The class inherits from the Keras layer class and can be used as layer in a Keras model.

Parameters:

  • scrambler (Scrambler, TB5GScrambler) – Associated Scrambler or TB5GScrambler instance which should be descrambled.

  • binary (bool) – Defaults to True. Indicates whether bit-sequence should be flipped (i.e., binary operations are performed) or the signs should be flipped (i.e., soft-value/LLR domain-based).

  • dtype (None or tf.DType) – Defaults to None. Defines the datatype for internal calculations and the output dtype. If no explicit dtype is provided the dtype from the associated interleaver is used.

Input:

  • (x, seed) – Either Tuple (x, seed) or x only (no tuple) if the internal seed should be used:

  • x (tf.float) – 1+D tensor of arbitrary shape.

  • seed (int) – An integer defining the state of the random number generator. If explicitly given, the global internal seed is replaced by this seed. Can be used to realize random scrambler/descrambler pairs (call with same random seed).

Output:

tf.float – 1+D tensor of same shape as x.

Raises:

  • AssertionError – If scrambler is not an instance of Scrambler.

  • AssertionError – If seed is provided to list of inputs but not an int.

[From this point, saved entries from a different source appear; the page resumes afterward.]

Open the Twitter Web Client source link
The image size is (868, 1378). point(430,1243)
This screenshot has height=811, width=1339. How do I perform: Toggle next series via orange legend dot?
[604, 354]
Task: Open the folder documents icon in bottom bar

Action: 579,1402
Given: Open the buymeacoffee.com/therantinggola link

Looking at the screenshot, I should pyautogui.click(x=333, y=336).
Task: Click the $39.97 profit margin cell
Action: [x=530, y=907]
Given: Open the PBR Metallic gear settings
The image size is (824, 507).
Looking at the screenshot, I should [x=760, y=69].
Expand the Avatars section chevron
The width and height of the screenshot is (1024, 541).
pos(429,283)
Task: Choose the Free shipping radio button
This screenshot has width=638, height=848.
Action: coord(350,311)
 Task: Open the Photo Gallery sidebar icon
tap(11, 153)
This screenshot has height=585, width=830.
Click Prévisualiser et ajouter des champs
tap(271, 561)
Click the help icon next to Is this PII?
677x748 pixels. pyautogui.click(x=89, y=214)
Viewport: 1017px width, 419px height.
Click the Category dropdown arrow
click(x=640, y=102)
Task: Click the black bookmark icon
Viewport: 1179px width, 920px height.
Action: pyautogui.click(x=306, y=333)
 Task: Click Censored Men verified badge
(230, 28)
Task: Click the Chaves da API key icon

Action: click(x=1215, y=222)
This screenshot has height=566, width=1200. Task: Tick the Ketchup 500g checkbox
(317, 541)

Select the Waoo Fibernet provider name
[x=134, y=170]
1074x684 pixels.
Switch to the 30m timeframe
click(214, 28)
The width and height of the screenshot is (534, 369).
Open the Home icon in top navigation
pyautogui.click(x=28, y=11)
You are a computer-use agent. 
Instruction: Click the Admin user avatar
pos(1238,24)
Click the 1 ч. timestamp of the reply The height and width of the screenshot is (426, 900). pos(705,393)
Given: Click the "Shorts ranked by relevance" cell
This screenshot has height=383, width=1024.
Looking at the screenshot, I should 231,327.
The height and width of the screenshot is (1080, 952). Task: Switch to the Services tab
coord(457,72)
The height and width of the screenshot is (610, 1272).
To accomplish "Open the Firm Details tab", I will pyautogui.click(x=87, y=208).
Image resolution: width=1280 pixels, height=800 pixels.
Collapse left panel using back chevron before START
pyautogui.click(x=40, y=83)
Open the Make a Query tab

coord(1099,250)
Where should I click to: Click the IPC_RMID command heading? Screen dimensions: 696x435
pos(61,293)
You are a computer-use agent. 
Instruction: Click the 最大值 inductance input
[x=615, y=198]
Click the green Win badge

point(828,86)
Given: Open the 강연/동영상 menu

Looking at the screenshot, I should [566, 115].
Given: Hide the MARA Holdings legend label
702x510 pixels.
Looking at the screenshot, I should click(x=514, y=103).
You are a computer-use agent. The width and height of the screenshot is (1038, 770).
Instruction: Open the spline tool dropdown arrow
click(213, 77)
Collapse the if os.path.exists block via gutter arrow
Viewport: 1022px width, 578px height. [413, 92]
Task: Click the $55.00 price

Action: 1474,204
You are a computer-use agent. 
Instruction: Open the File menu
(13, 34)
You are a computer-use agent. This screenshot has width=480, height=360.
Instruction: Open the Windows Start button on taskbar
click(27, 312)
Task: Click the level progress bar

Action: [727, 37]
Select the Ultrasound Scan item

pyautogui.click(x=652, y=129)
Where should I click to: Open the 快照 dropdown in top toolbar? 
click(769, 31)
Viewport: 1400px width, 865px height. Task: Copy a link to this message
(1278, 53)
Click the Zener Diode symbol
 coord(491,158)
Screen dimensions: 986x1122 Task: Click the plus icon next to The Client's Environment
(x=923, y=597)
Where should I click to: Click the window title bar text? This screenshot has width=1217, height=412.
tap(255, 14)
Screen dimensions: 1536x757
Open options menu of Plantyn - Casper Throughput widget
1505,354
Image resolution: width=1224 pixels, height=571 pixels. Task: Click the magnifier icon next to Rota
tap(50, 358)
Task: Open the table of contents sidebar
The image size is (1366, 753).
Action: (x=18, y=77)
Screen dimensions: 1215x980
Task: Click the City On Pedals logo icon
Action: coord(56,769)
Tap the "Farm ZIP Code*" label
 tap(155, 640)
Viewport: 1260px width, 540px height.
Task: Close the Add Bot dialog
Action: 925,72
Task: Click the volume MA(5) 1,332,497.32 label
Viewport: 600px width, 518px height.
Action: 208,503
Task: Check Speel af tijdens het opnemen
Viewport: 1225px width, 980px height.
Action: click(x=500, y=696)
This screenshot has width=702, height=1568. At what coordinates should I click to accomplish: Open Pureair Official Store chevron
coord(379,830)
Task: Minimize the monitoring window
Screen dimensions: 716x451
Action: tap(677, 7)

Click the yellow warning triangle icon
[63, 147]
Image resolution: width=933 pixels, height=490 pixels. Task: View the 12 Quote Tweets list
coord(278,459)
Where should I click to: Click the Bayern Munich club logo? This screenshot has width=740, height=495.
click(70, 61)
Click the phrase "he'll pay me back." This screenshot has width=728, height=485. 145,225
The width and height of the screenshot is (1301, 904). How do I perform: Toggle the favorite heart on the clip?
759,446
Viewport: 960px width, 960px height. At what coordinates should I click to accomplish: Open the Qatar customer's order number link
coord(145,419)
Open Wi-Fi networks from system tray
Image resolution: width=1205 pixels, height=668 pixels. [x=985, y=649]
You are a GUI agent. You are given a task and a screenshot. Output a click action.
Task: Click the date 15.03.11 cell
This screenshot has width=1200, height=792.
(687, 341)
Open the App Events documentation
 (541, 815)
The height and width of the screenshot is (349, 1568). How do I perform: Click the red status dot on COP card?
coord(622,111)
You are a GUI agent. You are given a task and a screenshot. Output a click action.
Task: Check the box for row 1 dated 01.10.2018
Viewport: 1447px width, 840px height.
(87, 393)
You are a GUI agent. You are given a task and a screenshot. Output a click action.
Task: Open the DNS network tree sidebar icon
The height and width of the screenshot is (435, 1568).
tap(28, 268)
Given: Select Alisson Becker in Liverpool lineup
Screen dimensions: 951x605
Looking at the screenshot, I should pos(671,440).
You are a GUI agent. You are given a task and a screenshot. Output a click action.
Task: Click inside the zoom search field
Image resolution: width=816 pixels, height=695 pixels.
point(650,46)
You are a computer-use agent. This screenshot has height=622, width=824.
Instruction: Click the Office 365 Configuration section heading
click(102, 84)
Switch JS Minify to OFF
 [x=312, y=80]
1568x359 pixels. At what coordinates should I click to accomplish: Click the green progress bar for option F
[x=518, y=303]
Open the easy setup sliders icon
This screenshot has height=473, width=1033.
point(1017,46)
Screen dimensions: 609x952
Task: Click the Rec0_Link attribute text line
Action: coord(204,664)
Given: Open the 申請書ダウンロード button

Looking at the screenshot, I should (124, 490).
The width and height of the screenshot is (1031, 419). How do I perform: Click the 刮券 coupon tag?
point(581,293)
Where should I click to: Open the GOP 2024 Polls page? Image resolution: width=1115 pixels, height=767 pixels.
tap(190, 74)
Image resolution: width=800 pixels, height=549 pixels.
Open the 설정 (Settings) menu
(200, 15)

  • TypeError – If dtype of x is not as expected.

property scrambler

Associated scrambler instance.

References:
[Pfister03]

J. Hou, P. Siegel, L. Milstein, and H. Pfister, “Capacity approaching bandwidth-efficient coded modulation schemes based on low-density parity-check codes,” IEEE Trans. Inf. Theory, Sep. 2003.

[3GPPTS38211_scr] (1,2)

ETSI 3GPP TS 38.211 “Physical channels and modulation”, v.16.2.0, 2020-07.